Like the 1890 Margao elections, those of 1854 in Tiswadi had produced another
great mando, ‘Luisinha, mojea Luisinha.’ Intense rivalry between whites and natives
led to the killing of a Mestiço (mixed-blooded) Portuguese army captain, Joaquim Garcez Palha, a contestant who went to Divar to rig the polls. It describes how he was soundly spanked and his body quartered (in the compound of a local church.)
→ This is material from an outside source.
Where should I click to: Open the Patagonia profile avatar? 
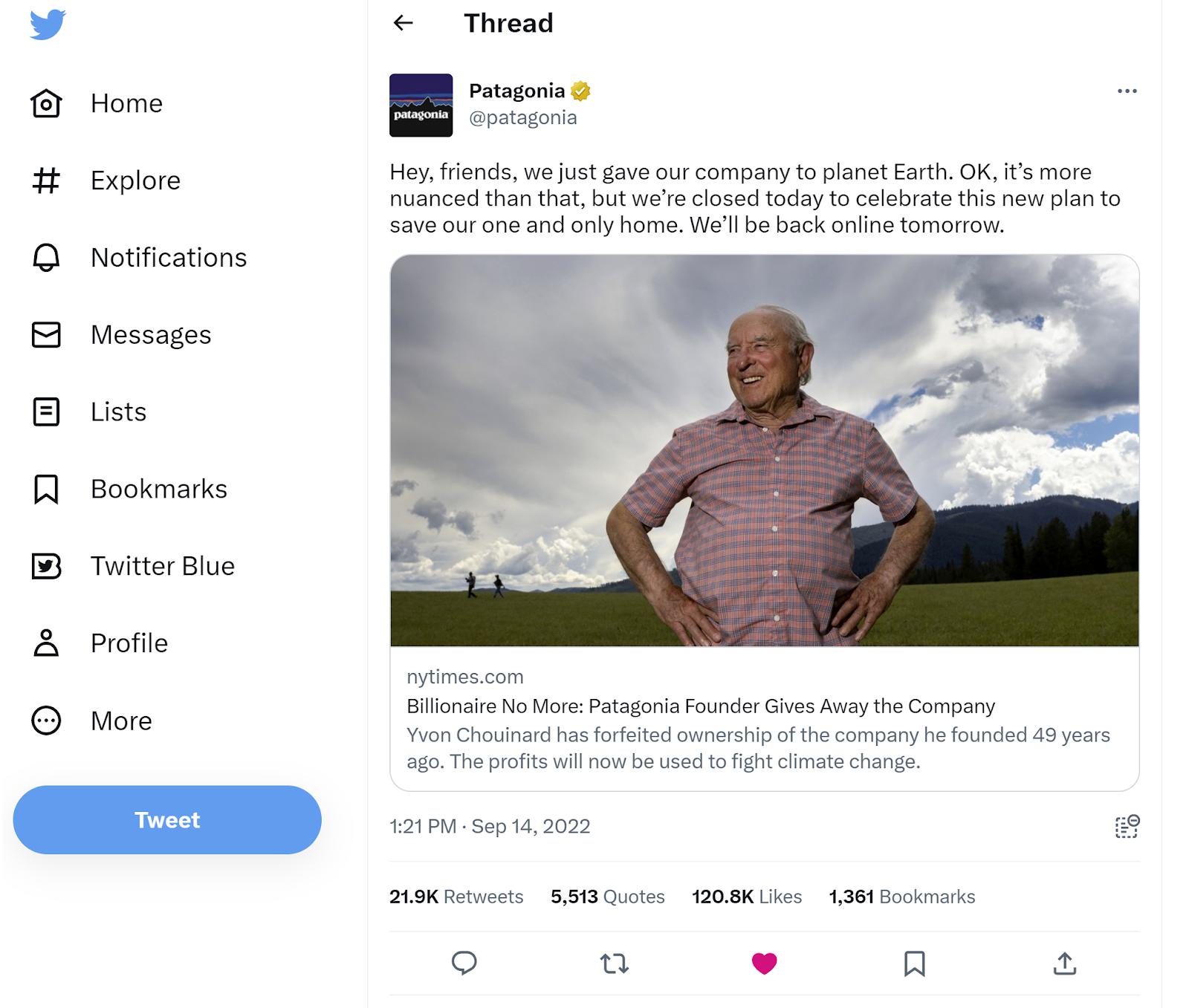421,105
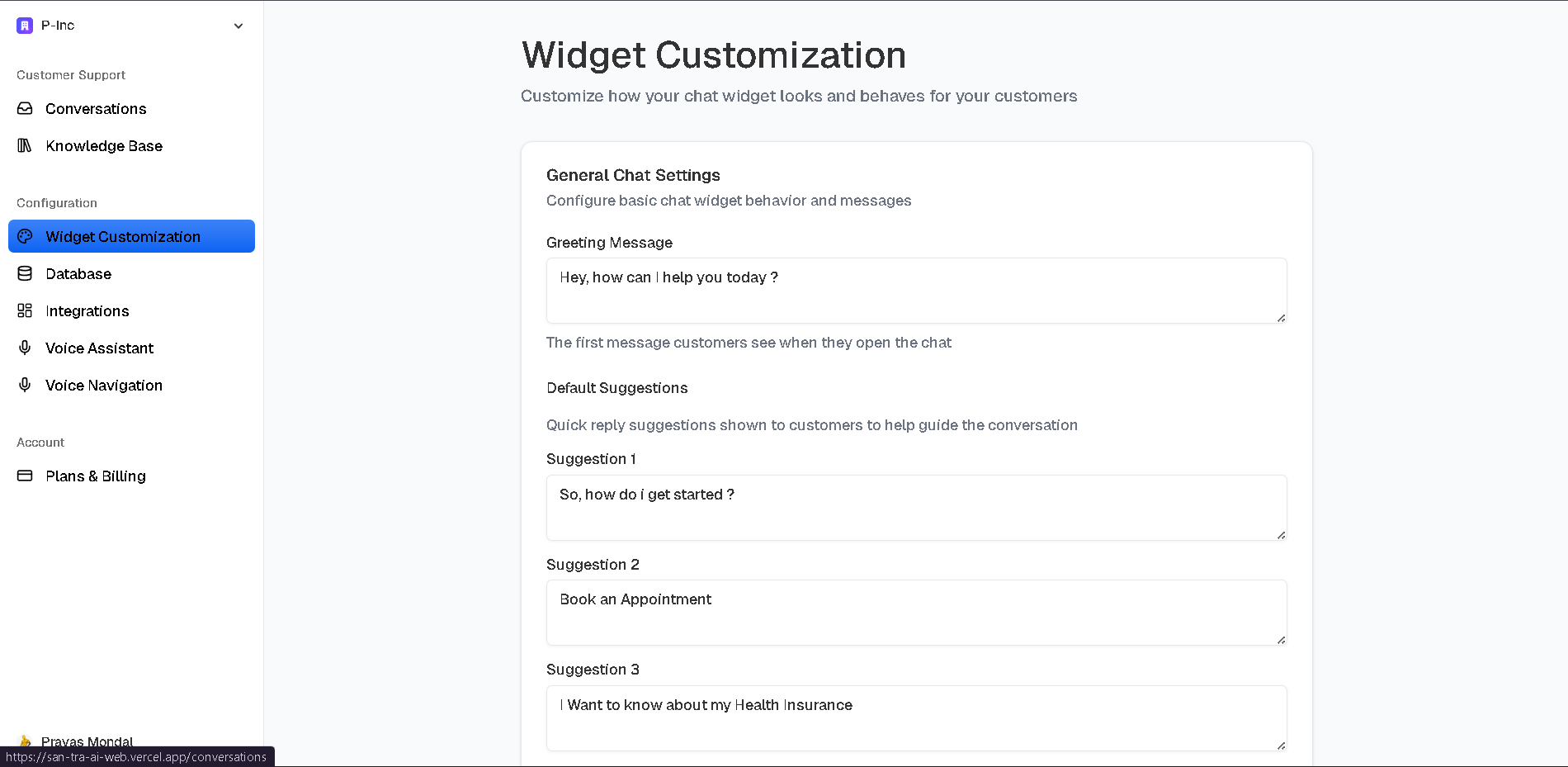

The dekni, “Custoba, miraxi Indiecho" is about legendary Kustoba Rane and the
dulpod, "Farar far" on the confrontation between the Portuguese and the feudals of
Sattari.

There are hundreds of mandos, dulpods and deknis – most are pages from Goa’s
past. Let’s end on a lighter note.

Salcete’s traditional Brahmin-Kshatriya superiority syndrome manifested itself
in strange ways. Benaulim, the only Brahmin village in a Kshatriya-dominated Salcete
coast, had a running feud with adjoining Colva over the “Benaulim Monte.” Old texts
indicated it belonged to Colva. The Banalcares were not impressed. Both sides petitioned everyone from Governor in Panjim to King in Lisbon. They finally agreed to have the matter resolved at the Salcete Court.

Despite overwhelming evidence produced by Colva, Benaulim won the case.
Banalcares produced just one piece of clinching evidence: the old dulpod, “Bannaleche monti socolorodtai kole!”